In short, the AI tool had been cast as a replacement writer in a workflow that had never made space for it.
03. Redesign the workflow around AI
We positioned the tool as a structured assistant, introducing clear boundaries:
- Standardised structured briefs to ensure the tool always starts with solid, compliant facts.
- Moved AI usage upstream to outline generation, brain-mapping, and structure formatting.
- Established clear ‘human review’ checkpoints where drafts must be approved by senior writers.
- Mapped specific channels so complex, high-risk publications stayed fully human-crafted.

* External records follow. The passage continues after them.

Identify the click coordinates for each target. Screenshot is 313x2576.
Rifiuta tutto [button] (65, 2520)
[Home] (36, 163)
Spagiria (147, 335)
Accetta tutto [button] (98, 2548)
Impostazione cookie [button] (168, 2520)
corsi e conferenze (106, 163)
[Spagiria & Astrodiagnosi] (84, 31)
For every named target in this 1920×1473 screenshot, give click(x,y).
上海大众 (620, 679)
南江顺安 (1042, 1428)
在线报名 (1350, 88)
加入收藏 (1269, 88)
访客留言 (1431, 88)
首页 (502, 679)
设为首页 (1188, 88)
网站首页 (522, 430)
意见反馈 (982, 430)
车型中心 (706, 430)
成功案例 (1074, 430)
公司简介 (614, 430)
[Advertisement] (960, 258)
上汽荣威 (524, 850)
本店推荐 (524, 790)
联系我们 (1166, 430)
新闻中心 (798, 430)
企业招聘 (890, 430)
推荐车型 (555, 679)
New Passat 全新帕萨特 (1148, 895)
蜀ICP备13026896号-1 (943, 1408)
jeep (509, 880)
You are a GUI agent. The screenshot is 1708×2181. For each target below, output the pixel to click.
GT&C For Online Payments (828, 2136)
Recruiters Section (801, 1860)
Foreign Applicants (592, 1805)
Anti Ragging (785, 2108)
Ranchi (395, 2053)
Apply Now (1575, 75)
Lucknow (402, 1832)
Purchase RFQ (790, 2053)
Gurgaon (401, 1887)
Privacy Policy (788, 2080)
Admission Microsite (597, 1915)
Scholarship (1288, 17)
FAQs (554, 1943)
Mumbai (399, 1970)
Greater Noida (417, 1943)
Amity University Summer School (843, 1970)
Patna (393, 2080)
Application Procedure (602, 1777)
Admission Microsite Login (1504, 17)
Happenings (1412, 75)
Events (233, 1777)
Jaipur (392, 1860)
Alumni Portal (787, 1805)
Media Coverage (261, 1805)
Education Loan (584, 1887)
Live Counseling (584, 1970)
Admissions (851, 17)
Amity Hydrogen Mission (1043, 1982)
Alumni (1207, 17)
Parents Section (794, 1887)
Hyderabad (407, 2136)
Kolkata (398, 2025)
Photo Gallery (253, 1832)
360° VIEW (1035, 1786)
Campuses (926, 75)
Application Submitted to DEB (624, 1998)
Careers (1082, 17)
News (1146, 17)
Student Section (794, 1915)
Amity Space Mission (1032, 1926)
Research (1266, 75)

Working rule: AI could suggest language and structure; humans owned judgment, nuance and sign-off.
• Outcomes
What changed
2× content output
The team doubled usable content volume without increasing headcount, largely by shortening briefing, reducing rework and using AI for outlines and repurposing rather than full rewrites.
8-week turnaround
The pilot moved from “stalled tool” to a functioning content workflow in two months, with writers and managers agreeing on when and how AI should be used.
Workflow redesign
The firm gained an explicit, documented brief-to-publish workflow that treated AI as a capability inside the process, not a black-box shortcut sitting on top of it.